The flag of Namibia was adopted on 21 March 1990 upon independence from South Africa.

Design 
The National Symbols Sub-Committee received 870 entries for the national flag. Six designs were short-listed; this was reduced to three, those of three Namibians – Theo Jankowski of Rehoboth, Don Stevenson of Windhoek and Ortrud Clay of Lüderitz. These three designs were combined to form the Namibia national flag, adopted unanimously on 2 February 1990 by the Constituent Assembly. The three designers were publicly acknowledged  by judge Hans Berker, the chairman of the subcommittee, at the unveiling ceremony on 9 March 1990.
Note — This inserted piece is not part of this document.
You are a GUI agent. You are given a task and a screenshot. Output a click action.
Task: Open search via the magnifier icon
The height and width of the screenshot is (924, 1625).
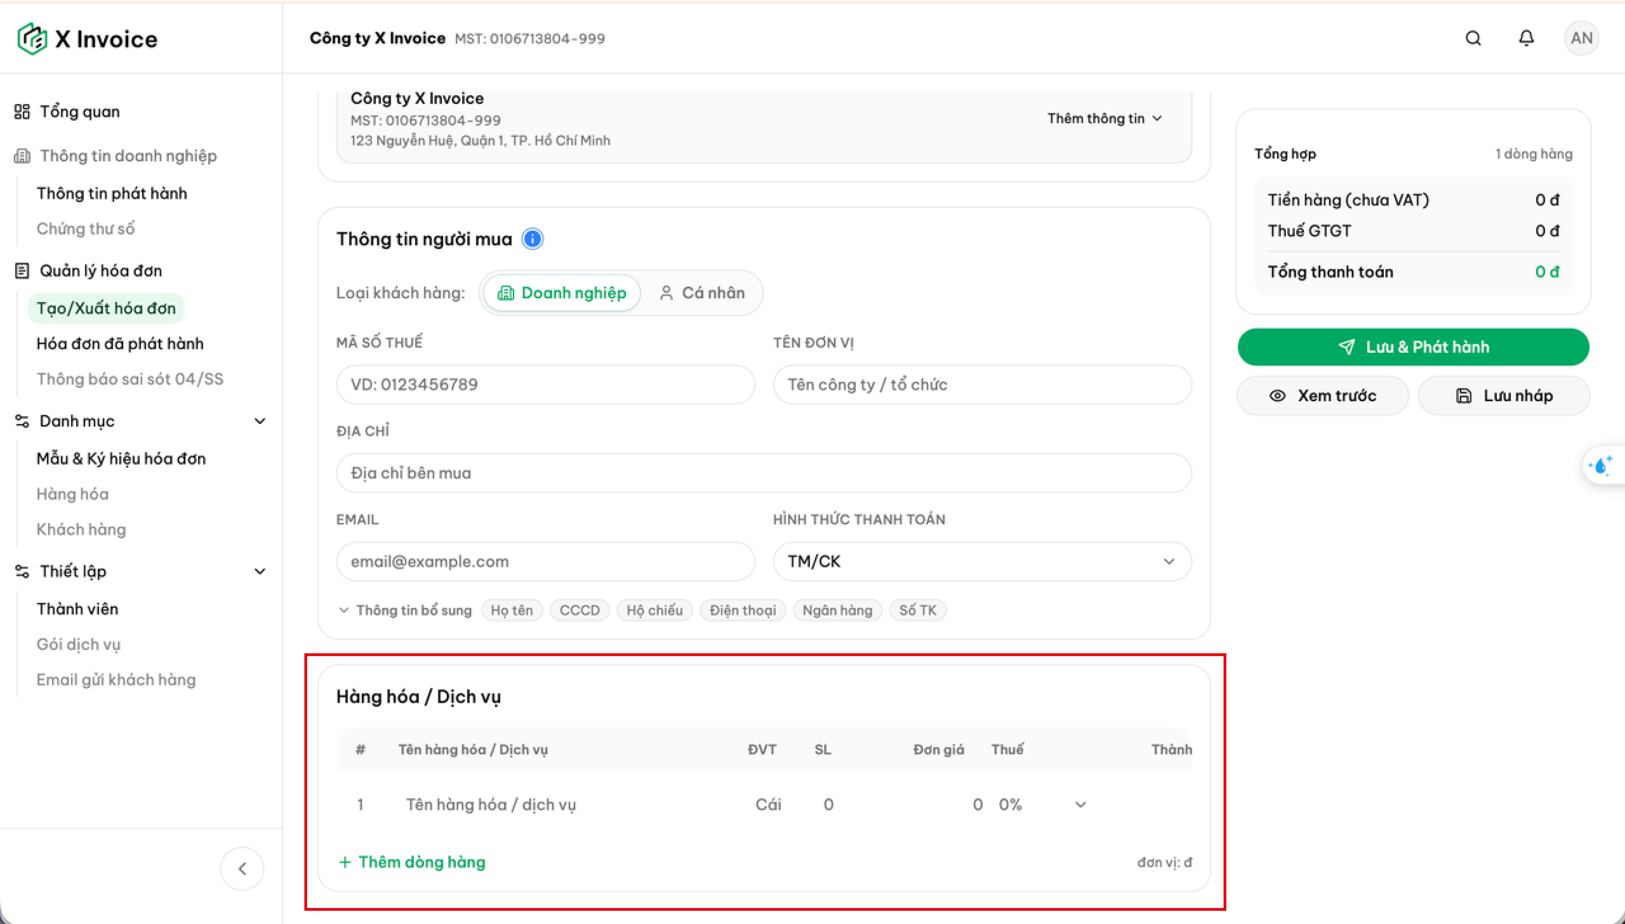1473,39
However, two other claims were made – South African Frederick Brownell claimed that he had designed the flag in his role as South African State Herald. The other claimant was Briton Roy Allen, who claimed that the flag design was the result of a competition run by Hannes Smith of the Windhoek Observer, and that he had won.

It is one of the few national flags incorporating a diagonal line, with other examples including the DR Congo, Tanzania, Trinidad and Tobago, and Brunei.

Colours 
The colours of the Namibian flag are described in the Government Gazette. This document also details construction of the Presidential flag. The tone or specific shade for white has not been specified.

Construction Sheet

Symbolism 
The chairman explained the symbolism of the flag's colours as follows:
 Red – represents Namibia's most important resource, its people. It refers to their heroism and their determination to build a future of equal opportunity for all.
 White – represents peace, unity, tranquility, and harmony.
 Green – symbolises vegetation and agricultural resources.
 Blue – represents the clear Namibian sky and the Atlantic Ocean, the country's precious water resources and rain.
 Golden-yellow sun – life and energy. The golden-yellow colour represents wealth of the country.
 The twelve rays of the sun – represents the twelve ethnicities of Namibia, which make up most of the Namibian population, which are divided into four main groups of three.

Description 
The flag has a white-edged red diagonal band radiating diagonally from the lower hoist-side corner. The upper triangle is blue with a gold sun with 12 triangular rays and the lower triangle is green.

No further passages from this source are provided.